名古屋ドームや京セラドームで夏の大会をやったとしたら、全国各地から応援バス10数台で、1日8校、合計100台規模の観光バスを停めておく場所があるのだろうか。参加出場校全都道府県チーム分の宿泊施設は確保できるのか。


僕もそうだが、ほとんどの日本人にとって、夏の甲子園は「野球」というより「お祭り」なのだろう。岸和田のだんじり祭や諏訪の御柱祭でたまに死者が出るからといって、「ではだんじりの速度をもっとゆっくりすることにしよう」「だんじりの高さを半分にしよう」「御柱を安全な発砲スチロール制にすればいい」という議論にはならない。
夏の甲子園もそれと同じだ。
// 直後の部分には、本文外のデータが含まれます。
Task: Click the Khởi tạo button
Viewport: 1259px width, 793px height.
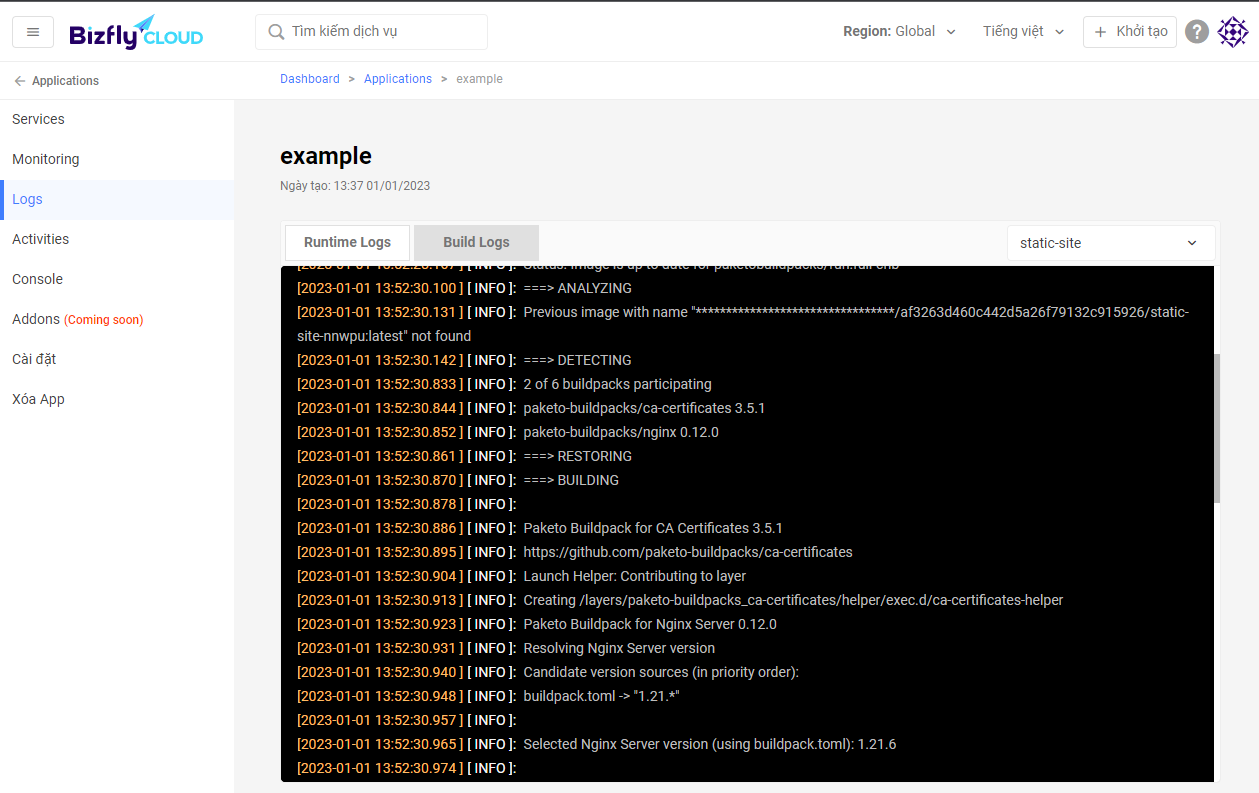Action: tap(1130, 32)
「出場する人は、好きで出ている。出場中止を命令されたら切れる」「危険や消耗は百も承知。だからどうした」という、参加者の気持ちは何ら変わらない。
しかし、甲子園は自分のコントロールが十分にできない高校生のお祭りだ、ということを忘れてはなるまい。

出場する甲子園児はご苦労さんだが、彼らは夢の実現としてあの舞台に立っている。好きでやっているんだから、やりたいだけやらしてあげりゃいいじゃないかと思う。
おそらく投球制限は、誰かが死ぬまで導入されないだろう。そうなった時に、「あの時はこうだった」的な後ろ向きの論拠を振りかざし、取り返しのつかない事態に慌てふためく高野連が目に浮かぶ。